**WORK REQUIRED**
Taking the line that contains "les contributeurs OpenStreetMap (109, 1198)" as the first, copy each line exactly up to and including the last line below.
[MATERIAL FOR THE TASK Boundary: Start]
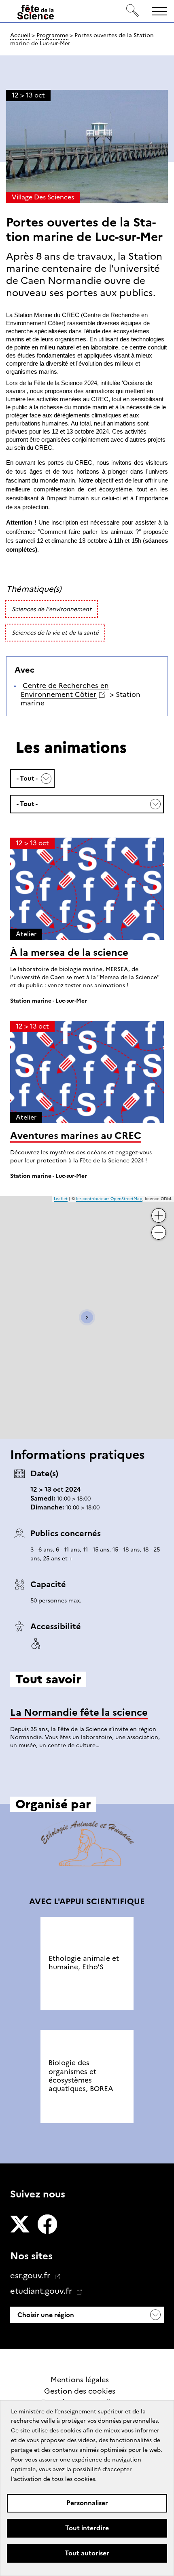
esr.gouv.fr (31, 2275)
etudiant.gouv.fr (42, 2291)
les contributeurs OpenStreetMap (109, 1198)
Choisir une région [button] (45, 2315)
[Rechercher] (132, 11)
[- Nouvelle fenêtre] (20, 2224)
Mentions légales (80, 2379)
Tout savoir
[MATERIAL FOR THE TASK Boundary: End]
**TASK SOLUTION**
les contributeurs OpenStreetMap (109, 1198)
Choisir une région [button] (45, 2315)
[Rechercher] (132, 11)
[- Nouvelle fenêtre] (20, 2224)
Mentions légales (80, 2379)
Tout savoir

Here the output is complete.